As discussed at the AGM for EvenTT14, the TTOC committee are recommending that a small increase in membership prices take place, to maintain the quality and standard of our activities, including our award winning magazine, AbsoluTTe.

*The club has held the cost of membership at the current levels for well over 4 years now,* but during that time, there have been large increases in postage costs, as well as the cost of buying club stock such as merchandise and clothing.

The club also participates in a number of events, such as GTI International, Audi Driver International, Ultimate Dubs, as well as our own annual EvenTT, and the costs involved with supporting these type of events are also regularly increasing.

In addition, the committee wants to maintain and enhance the quality of the regular club printed magazine, AbsoluTTe. Design costs have remained the same in recent years, but with the increase in the number of members choosing to have the magazine, as well as increased costs in printing, the magazine is the single biggest expense that the club incurs.



> *With that in mind, the committee will introduce an increase of £3 across all premium membership options and £2 across all web membership options, including renewals.*
> 
> For example, this will take the price of a new premium 1 year membership to *£38*, and a new 1 year web membership to £*17.*
> 
> A renewal of a 1 year premium membership will increase to *£33*, and a renewal of a 1 year web membership to *£12.*


The prices for all categories will be updated in the club shop with effect from 1st September 2014, but existing prices will be honoured for all new purchases and renewals up until that time.

In addition, in order to combat the rising postage costs we are introducing an option for Premium Members to have their magazines available ONLY online.

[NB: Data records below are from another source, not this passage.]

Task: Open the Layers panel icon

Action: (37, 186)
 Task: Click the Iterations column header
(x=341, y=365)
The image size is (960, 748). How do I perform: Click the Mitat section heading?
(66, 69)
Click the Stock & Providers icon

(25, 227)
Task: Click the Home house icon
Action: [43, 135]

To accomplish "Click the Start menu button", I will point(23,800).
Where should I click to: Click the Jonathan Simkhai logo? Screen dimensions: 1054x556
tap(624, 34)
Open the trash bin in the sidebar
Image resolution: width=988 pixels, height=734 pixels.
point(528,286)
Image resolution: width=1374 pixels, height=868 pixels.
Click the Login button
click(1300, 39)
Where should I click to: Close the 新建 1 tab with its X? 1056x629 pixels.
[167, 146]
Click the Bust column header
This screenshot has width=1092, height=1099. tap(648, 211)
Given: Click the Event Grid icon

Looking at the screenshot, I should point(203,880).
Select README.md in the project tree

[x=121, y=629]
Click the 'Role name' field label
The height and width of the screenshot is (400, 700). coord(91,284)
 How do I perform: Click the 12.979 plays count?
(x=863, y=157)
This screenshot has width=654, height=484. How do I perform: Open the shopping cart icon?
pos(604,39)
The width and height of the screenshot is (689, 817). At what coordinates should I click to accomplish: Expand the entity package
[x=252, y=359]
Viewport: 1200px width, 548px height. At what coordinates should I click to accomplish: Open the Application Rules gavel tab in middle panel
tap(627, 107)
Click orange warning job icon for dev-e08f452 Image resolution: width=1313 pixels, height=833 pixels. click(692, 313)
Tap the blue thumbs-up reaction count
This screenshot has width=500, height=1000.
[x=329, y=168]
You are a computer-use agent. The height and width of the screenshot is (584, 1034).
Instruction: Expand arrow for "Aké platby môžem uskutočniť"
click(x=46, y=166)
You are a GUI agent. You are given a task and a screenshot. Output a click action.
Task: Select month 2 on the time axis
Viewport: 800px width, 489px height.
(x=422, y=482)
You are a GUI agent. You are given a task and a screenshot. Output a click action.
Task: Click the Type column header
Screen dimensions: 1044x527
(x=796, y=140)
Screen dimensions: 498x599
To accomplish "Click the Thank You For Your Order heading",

> This membership option will allow members to choose to have their magazine solely online, and receive the benefit of a lower membership price.
> 
> Whilst we appreciate that the printed magazine is a great club benefit that we have no plans to abolish, we feel that a cost effective alternative is to offer an online alternative to the printed magazine.
> 
> These membership options will remain at the current prices with no increase


*If you would like to take advantage of the current pricing, please visit http://www.ttoc.co.uk/shop before the 1st September 2014*


----------



## fixitagaintomoz (Apr 26, 2013)

Just a note to the TTOC owners, i have just purchased ownership, after being a happy ttf member for over a year, but wanting to now have access to the big show stands ready for next year when the car is rebuilt. I hope to get to know some fellow enthusiasts, and am glad i got the membership before september!


----------